Question

The most general values of x for which $\sin x + \cos x = {\min _{a \in \mathbb{R}}}\\{ 1,{a^2} - 4a + 6\\}$ are given by
a. $2n\pi ;n \in \mathbb{Z}$
b. $2n\pi + \dfrac{\pi }{2};n \in \mathbb{Z}$
c. $n\pi + {( - 1)^n}.\dfrac{\pi }{4} - \dfrac{\pi }{4};n \in \mathbb{Z}$
d. $2n\pi - \dfrac{\pi }{2};n \in \mathbb{Z}$

Answer 1

To start with we can use the fact that what is the minimum value of the given polynomial, ${a^2} - 4a + 6$. If the value is less than 1, then we can proceed by using that value for $\sin x + \cos x$ to find the general value for x.
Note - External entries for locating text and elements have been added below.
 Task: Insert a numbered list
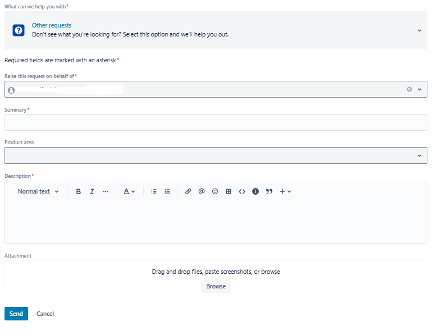point(167,191)
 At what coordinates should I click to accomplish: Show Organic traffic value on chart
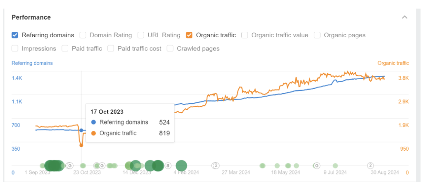[245, 35]
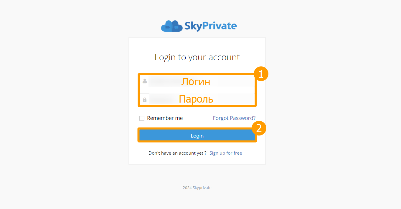This screenshot has height=209, width=401.
Task: Click the padlock icon in password field
Action: click(145, 100)
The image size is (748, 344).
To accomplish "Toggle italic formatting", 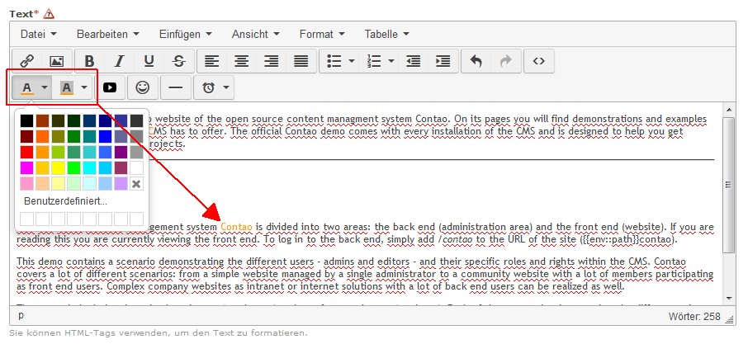I will click(119, 61).

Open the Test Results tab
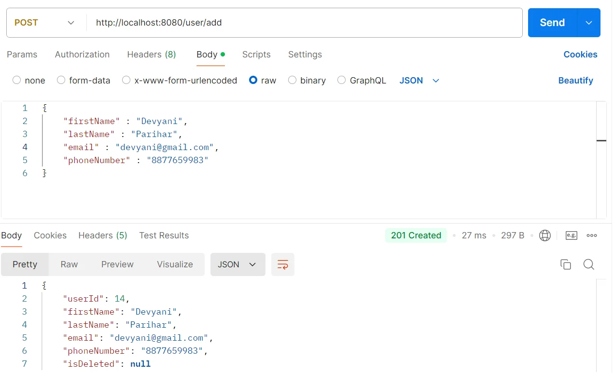(x=164, y=235)
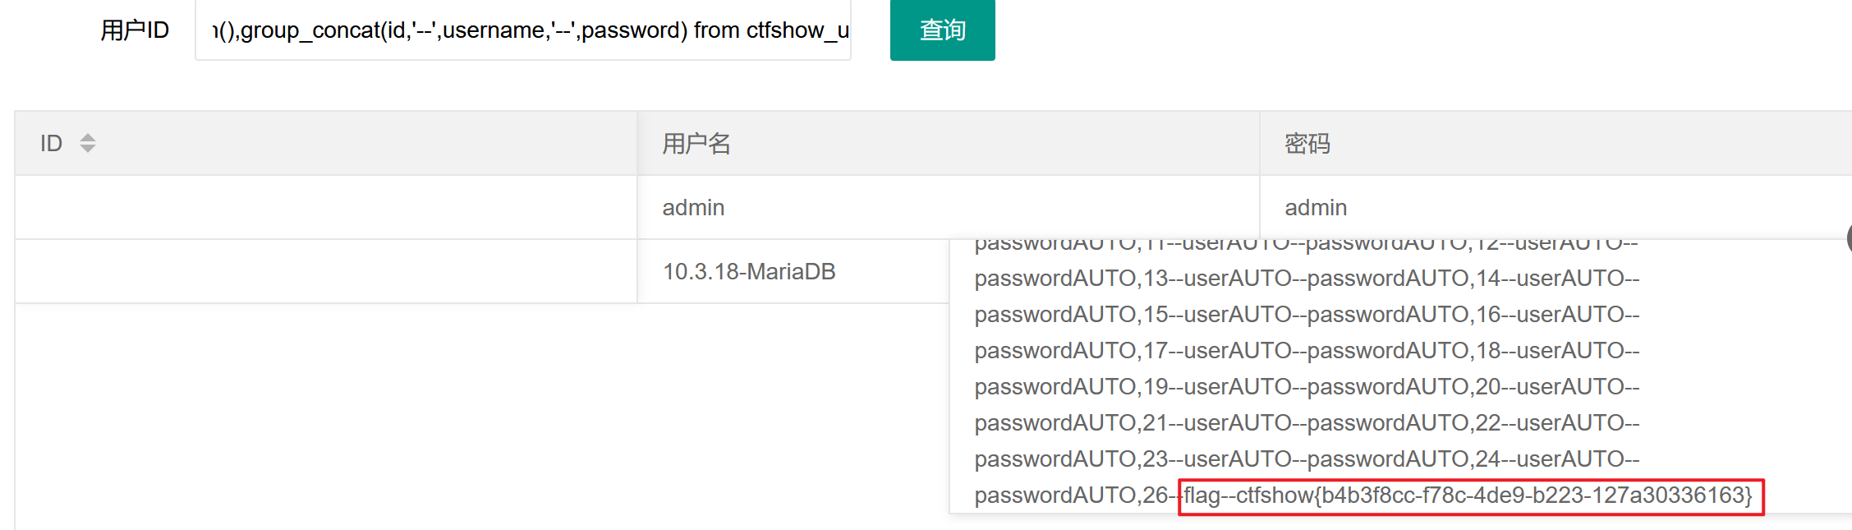Select the admin password cell

(x=1316, y=208)
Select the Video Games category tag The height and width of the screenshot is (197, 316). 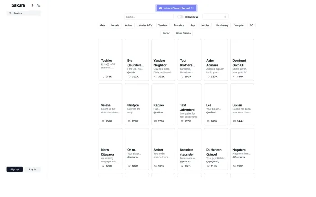[183, 33]
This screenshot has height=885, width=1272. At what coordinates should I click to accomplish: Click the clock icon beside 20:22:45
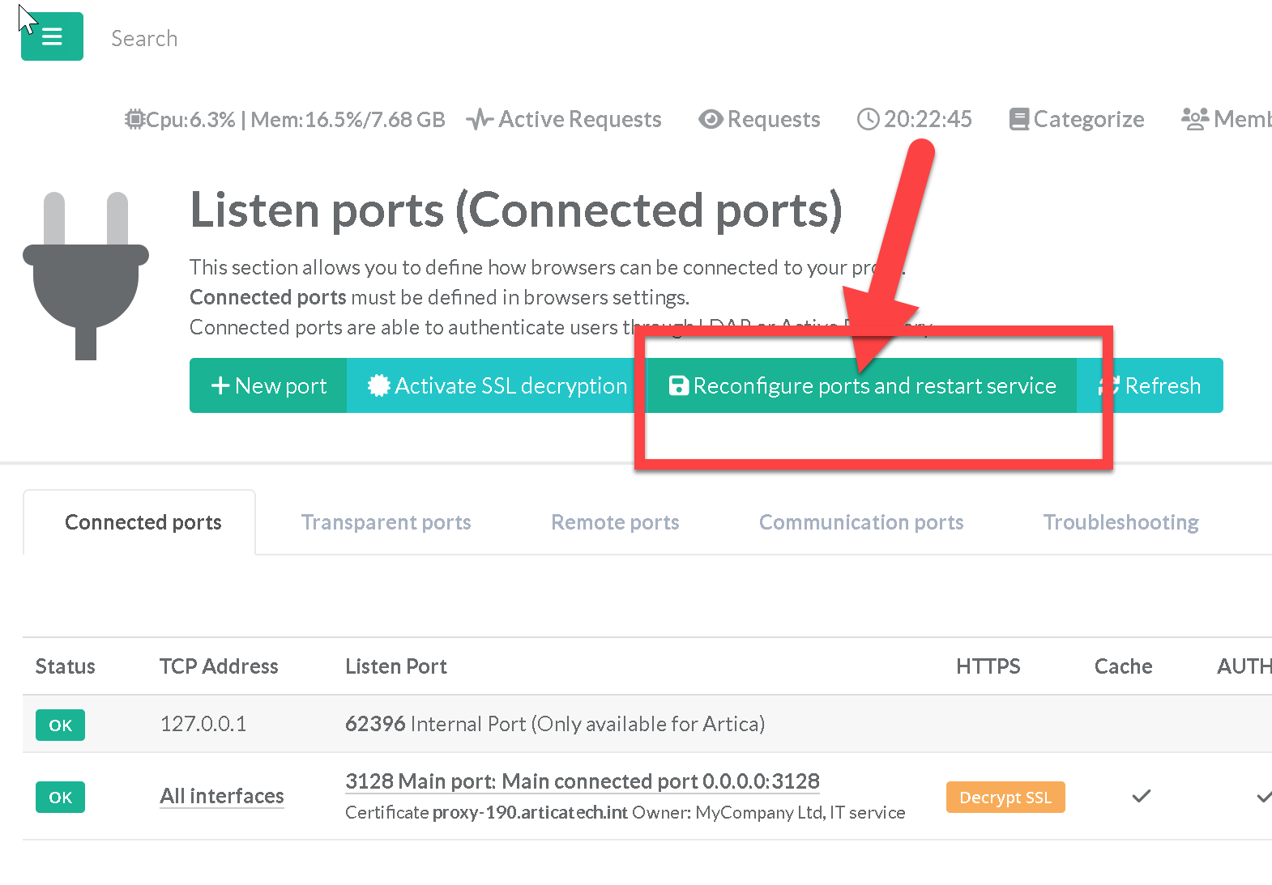868,120
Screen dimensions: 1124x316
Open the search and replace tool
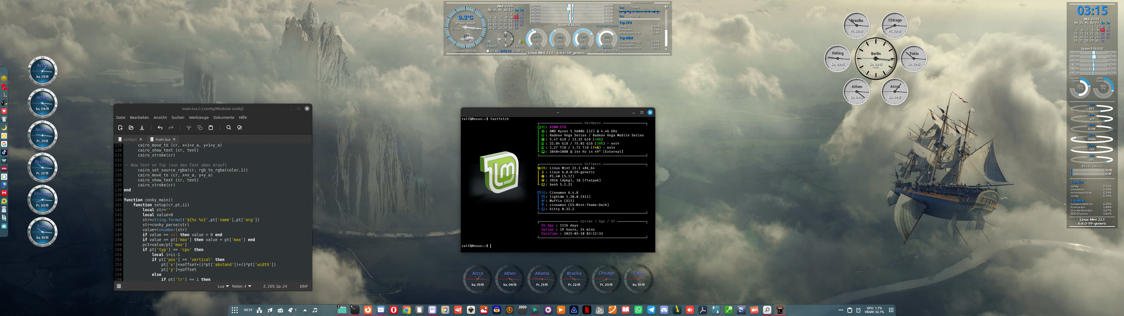click(x=240, y=127)
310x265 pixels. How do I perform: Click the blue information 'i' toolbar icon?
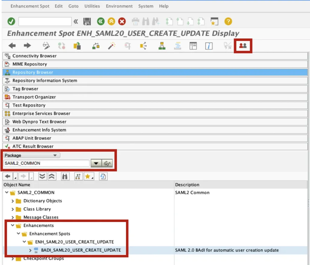(x=209, y=46)
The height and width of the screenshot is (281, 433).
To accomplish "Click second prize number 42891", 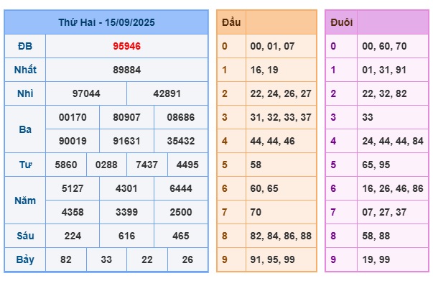I will click(x=167, y=93).
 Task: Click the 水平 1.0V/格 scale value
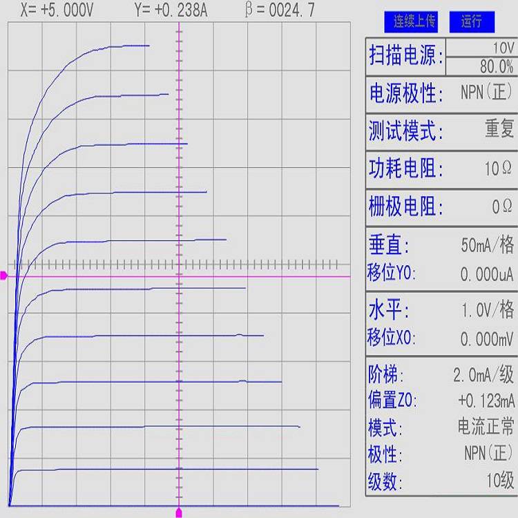(487, 309)
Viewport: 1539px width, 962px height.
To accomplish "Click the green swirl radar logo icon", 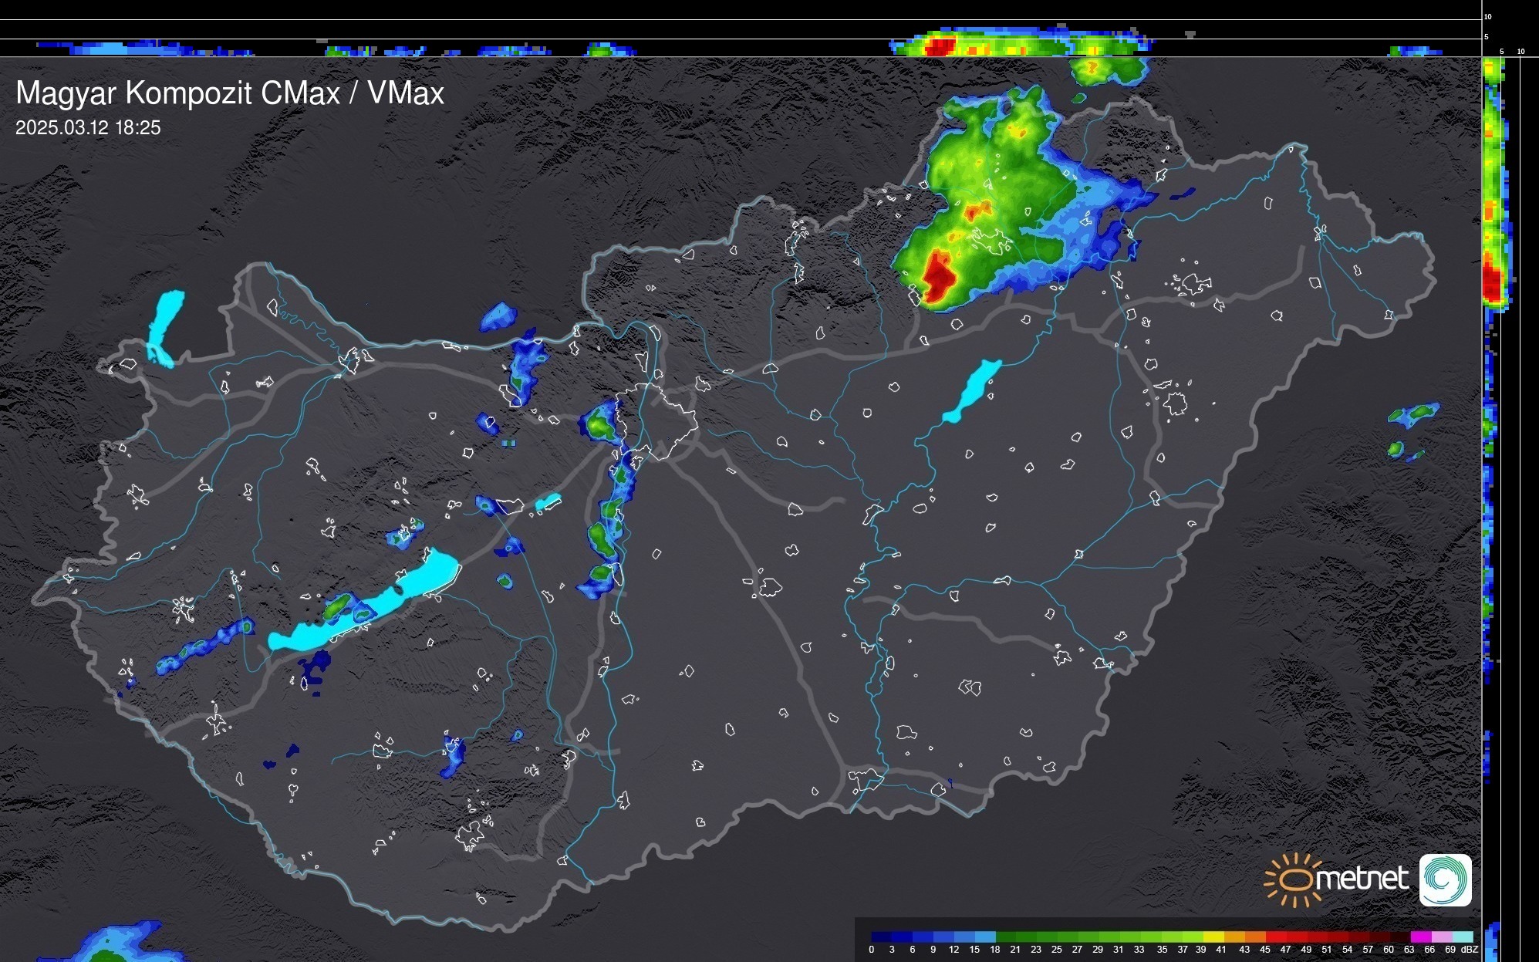I will point(1445,879).
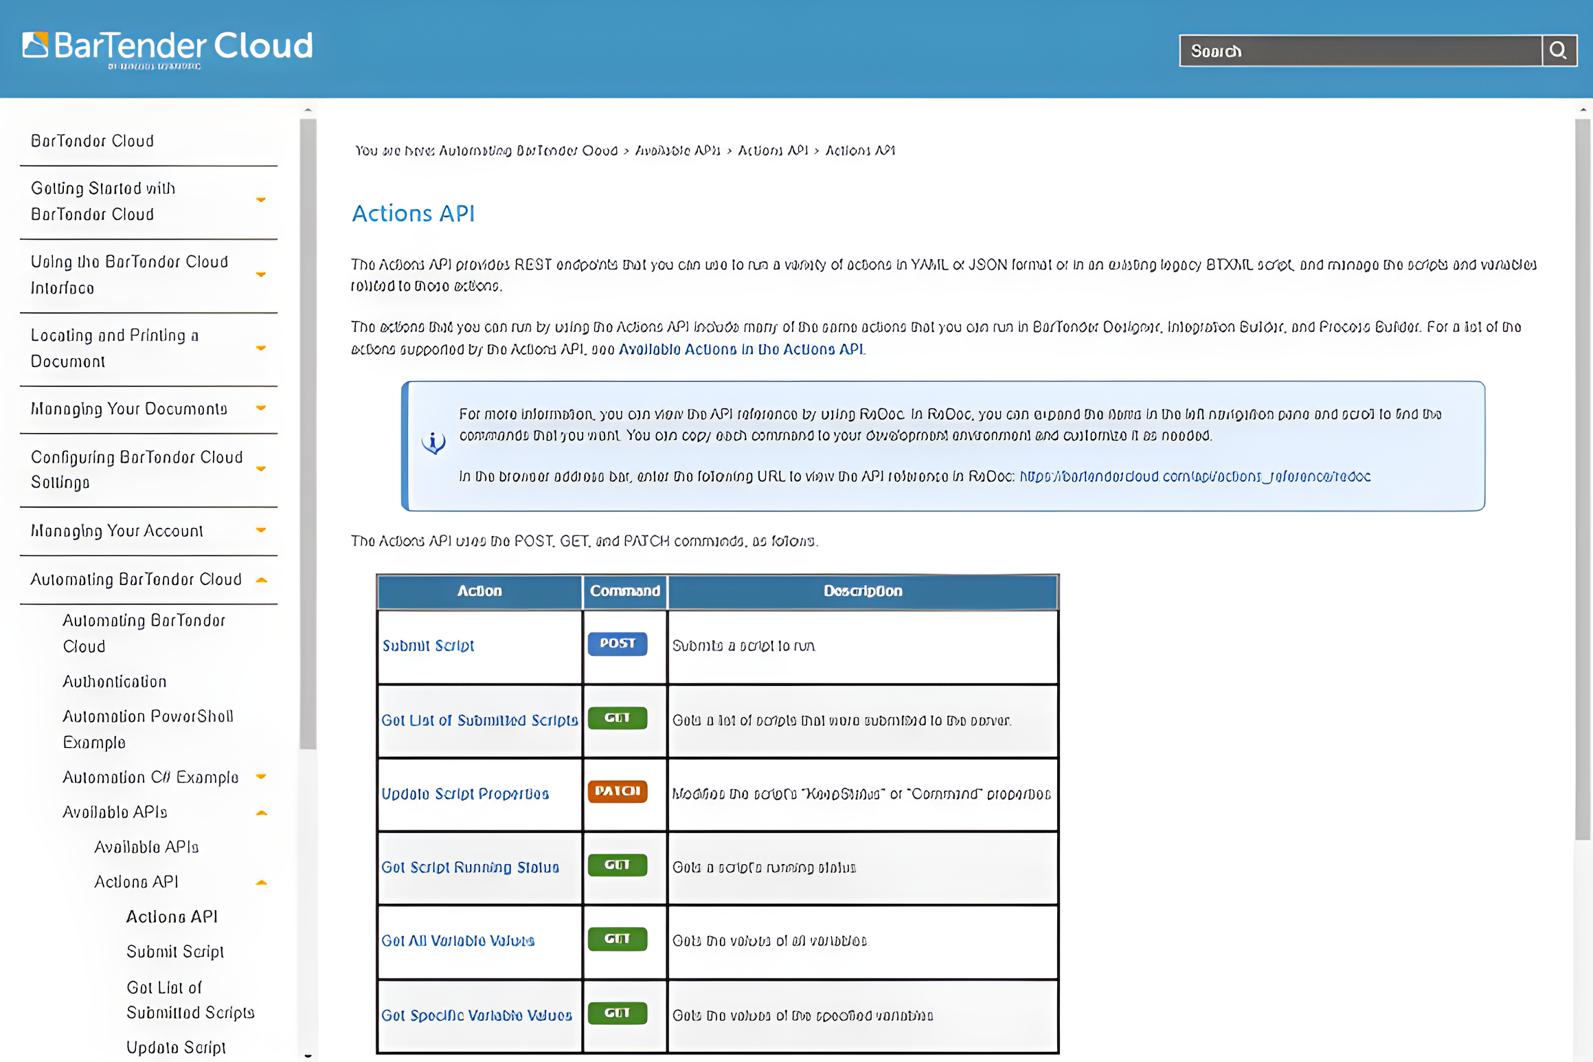Screen dimensions: 1593x1062
Task: Click the PATCH badge for Update Script Properties
Action: pyautogui.click(x=617, y=791)
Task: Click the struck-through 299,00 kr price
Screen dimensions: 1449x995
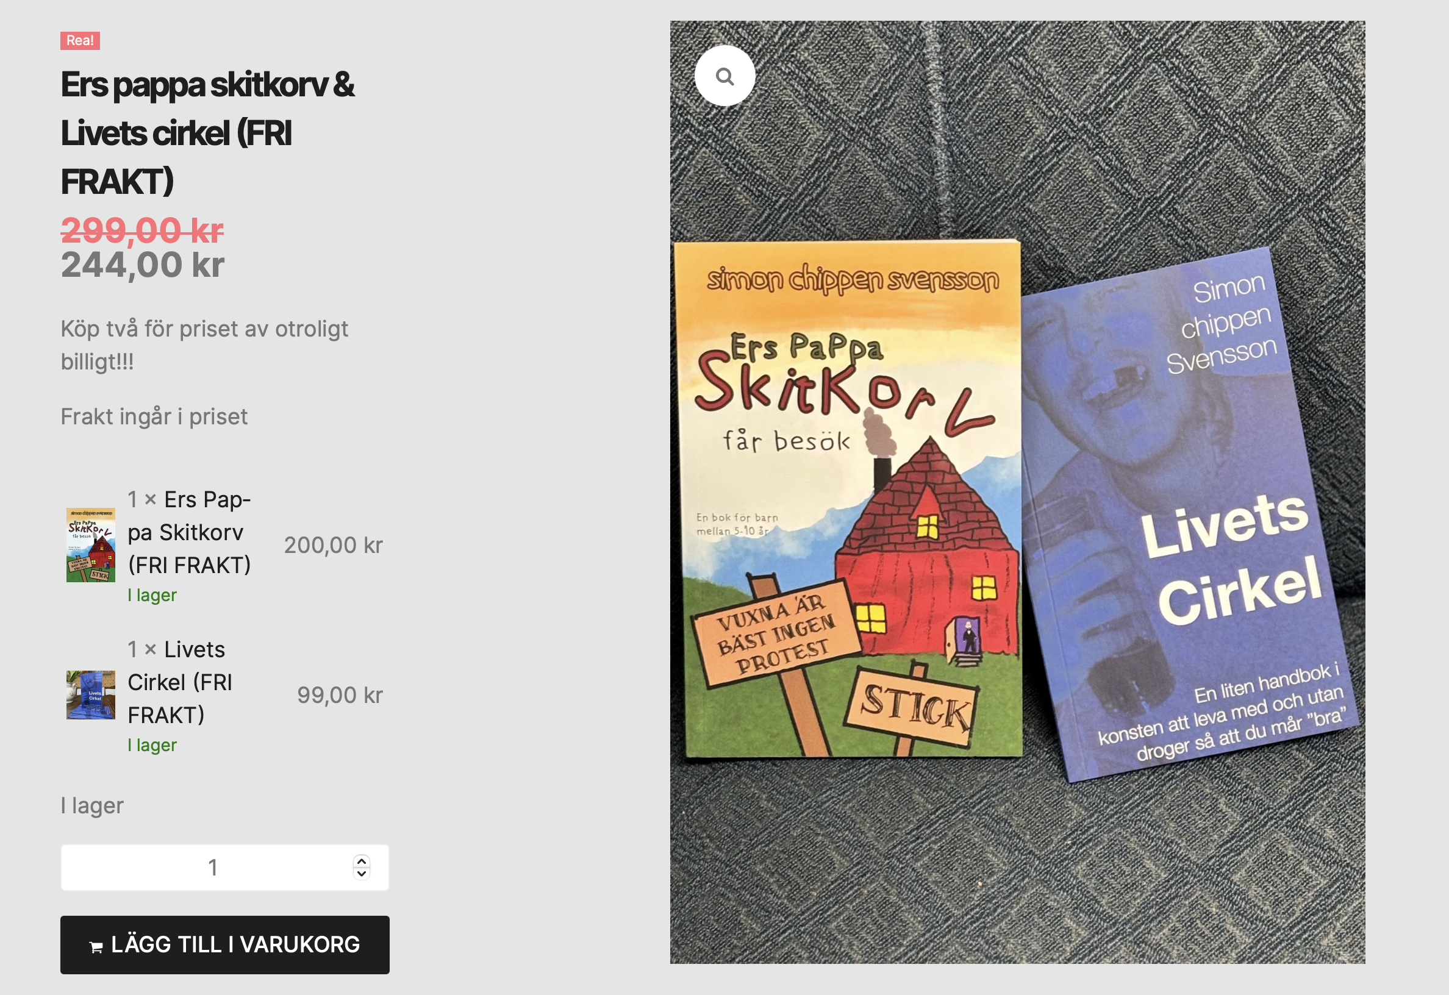Action: pyautogui.click(x=142, y=231)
Complete step-by-step answer:
Given $\sin x + \cos x = {\min _{a \in \mathbb{R}}}\\{ 1,{a^2} - 4a + 6\\}$
We have now,
${a^2} - 4a + 6$
On splitting last term, we get
$= {a^2} - 4a + 4 + 2$
Using ${a^2} - 2ab + {b^2} = {(a - b)^2}$ , we get,
$= {(a - 2)^2} + 2$
So, minimum, ${a^2} - 4a + 6$
$= {(0)^2} + 2$
On simplification we get,
= 0 + 2$$$$ = 2
So, now, $\sin x + \cos x = \min (1,{a^2} - 4a + 6)$
So, the minimum value is, $\sin x + \cos x = 1$
Then, $\sin x + \cos x = 1$
Multiplying by $\dfrac{1}{{\sqrt 2 }}$ , we get,
$\Rightarrow \dfrac{1}{{\sqrt 2 }}\sin x + \dfrac{1}{{\sqrt 2 }}\cos x = \dfrac{1}{{\sqrt 2 }}$
Using, $\cos \dfrac{\pi }{4} = \dfrac{1}{{\sqrt 2 }}$and $\sin \dfrac{\pi }{4} = \dfrac{1}{{\sqrt 2 }}$ , we get,
$\Rightarrow \sin \dfrac{\pi }{4}\sin x + \cos \dfrac{\pi }{4}\cos x = \cos \dfrac{\pi }{4}$
Now using $\cos (a - b) = \cos a\cos b + \sin a\sin b$ , we get,
$\Rightarrow \cos (x - \dfrac{\pi }{4}) = \cos \dfrac{\pi }{4}$
Using, $x = 2n\pi \pm y$ for $\cos x = \cos y$, we get,
$\Rightarrow x - \dfrac{\pi }{4} = 2n\pi \pm \dfrac{\pi }{4}$
On simplification we get,
$\Rightarrow x = 2n\pi \pm \dfrac{\pi }{4} + \dfrac{\pi }{4}$
Then, $x = 2n\pi + \dfrac{\pi }{2}$ or $x = 2n\pi$
Also, As, $\sin x + \cos x = 1$
Multiplying by $\dfrac{1}{{\sqrt 2 }}$ , we get,
$\Rightarrow \dfrac{1}{{\sqrt 2 }}\sin x + \dfrac{1}{{\sqrt 2 }}\cos x = \dfrac{1}{{\sqrt 2 }}$
Using, $\cos \dfrac{\pi }{4} = \dfrac{1}{{\sqrt 2 }}$and $\sin \dfrac{\pi }{4} = \dfrac{1}{{\sqrt 2 }}$, we get,
$\Rightarrow \cos \dfrac{\pi }{4}\sin x + \sin \dfrac{\pi }{4}\cos x = \sin \dfrac{\pi }{4}$
Using $\sin (a + b) = \sin a\cos b + \cos a\sin b$ , we get,
$\Rightarrow \sin (x + \dfrac{\pi }{4}) = \sin \dfrac{\pi }{4}$
Using, $x = n\pi + {( - 1)^n}y$for $\sin x = \sin y$
$\Rightarrow x + \dfrac{\pi }{4} = n\pi + {( - 1)^n}\dfrac{\pi }{4}$
On simplification we get,
$\Rightarrow x = n\pi + {( - 1)^n}\dfrac{\pi }{4} - \dfrac{\pi }{4}$ where $n \in \mathbb{Z}$
We have the general value as, $x = n\pi + {( - 1)^n}\dfrac{\pi }{4} - \dfrac{\pi }{4}$ where $n \in \mathbb{Z}$ which is option c.

Note: We have the general value of $\sin x = \sin y$as, $x = n\pi + {( - 1)^n}y$ and also $\cos x = \cos y$ as, $x = 2n\pi \pm y$ . Then we get the values of x as, the value of n goes on starting from, $n = 1,2,3$,……. And so on.